Xiaoshuai Hao, Haimei Zhao, Hui Zhang, Weiming Li, Rong Yin, Wanqian Zhang, and Jing Zhang

News | Abstract | Method | Results | Preparation | Code | Acknowledgments | Citing

News

  • (2023/9/27) DADA++ is coming.
  • (2023/2/28) Dual Alignment Unsupervised Domain Adaptation for Video-Text Retrieval(DADA) is accepted to CVPR 2023.

Abstract

Video-text retrieval aims at returning the most semantically relevant videos given a textual query, which is a thriving topic in both computer vision and natural language processing communities. This paper focuses on a more challenging task, i.e., Unsupervised Domain Adaptation Video-text Retrieval (UDAVR), wherein training and testing data come from different distributions. Previous approaches are mostly derived from classification-based domain adaptation methods, which are neither multi-modal nor suitable for retrieval tasks. They merely alleviate the domain shift while overlooking the pairwise misalignment issue in the target domain, i.e., there exist no semantic relationships between target videos and texts. To tackle this, we propose a novel method named Dual Alignment Domain Adaptation (DADA++). Specifically, we first introduce cross-modal semantic embedding to generate discriminative source features in a joint embedding space.

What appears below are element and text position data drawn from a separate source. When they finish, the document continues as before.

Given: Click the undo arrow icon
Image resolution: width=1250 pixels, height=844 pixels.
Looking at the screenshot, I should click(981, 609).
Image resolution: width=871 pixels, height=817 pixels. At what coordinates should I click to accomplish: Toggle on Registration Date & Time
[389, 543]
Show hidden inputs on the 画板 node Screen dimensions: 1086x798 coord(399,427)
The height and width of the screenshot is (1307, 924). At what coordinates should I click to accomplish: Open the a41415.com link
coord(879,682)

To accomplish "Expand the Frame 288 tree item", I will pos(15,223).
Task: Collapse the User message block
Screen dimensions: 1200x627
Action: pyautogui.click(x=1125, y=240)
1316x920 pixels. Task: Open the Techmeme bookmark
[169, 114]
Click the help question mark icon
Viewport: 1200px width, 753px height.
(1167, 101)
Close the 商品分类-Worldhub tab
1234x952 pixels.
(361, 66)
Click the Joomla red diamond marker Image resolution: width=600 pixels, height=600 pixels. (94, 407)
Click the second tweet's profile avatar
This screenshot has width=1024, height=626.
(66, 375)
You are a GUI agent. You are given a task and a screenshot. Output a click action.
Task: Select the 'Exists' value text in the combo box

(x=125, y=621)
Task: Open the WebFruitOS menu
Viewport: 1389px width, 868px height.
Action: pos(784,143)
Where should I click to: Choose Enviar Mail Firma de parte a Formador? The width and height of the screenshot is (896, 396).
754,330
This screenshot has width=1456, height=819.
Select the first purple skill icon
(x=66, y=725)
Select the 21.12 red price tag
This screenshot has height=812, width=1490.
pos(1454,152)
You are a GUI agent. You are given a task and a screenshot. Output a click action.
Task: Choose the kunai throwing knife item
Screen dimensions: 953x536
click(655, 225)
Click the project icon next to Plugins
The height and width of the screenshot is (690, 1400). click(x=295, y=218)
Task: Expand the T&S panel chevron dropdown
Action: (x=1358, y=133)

Besides, we utilize the cross-modal domain adaptations to balance the minimization of domain shift in a smooth manner. Furthermore, we empirically identify the pairwise misalignment in the target domain, and thus propose the integrated Dual Alignment Consistency (iDAC). The proposed iDAC adaptively aligns the video-text pairs, which are more likely to be relevant in the target domain, by verifying their cross-modal semantic proximity reciprocally in both hard and soft manners. This enables that positive pairs are increasing progressively and the noisy ones will potentially be aligned in the whole training procedure. We also provide insights into the function of DADA++ through the lens of domain adaptation, explaining its superiority in a theoretical way. Compared with state-of-the-art methods, DADA++ achieves 9.4% and 8.5% relative improvements on R@1 under the setting of TGIF→MSR-VTT and TGIF→MSVD respectively, demonstrating its superior performance.

Method

The schematic diagram of DADA++

the framework figure

Illustration of integrated Dual Alignment Consistency (iDAC)

the iDAC figure

Results

the result figure

Quantitative results

quantitative figure

Preparation

Prerequisites

The code is built with the following libraries:

  • Python 3.7
  • Pytorch 1.4.0
  • Transformers 3.1.0
  • Numpy 1.18.1

Data Preparation

Code

Codes coming soon...

Acknowledgments

Some components of this code implementation are adopted from HGR, GPO, CE, MMT, CLIP4Clip, and CLIP2Video. We sincerely appreciate their contributions.

Citing

If you find DADA useful in your research, please kindly consider citing the following paper.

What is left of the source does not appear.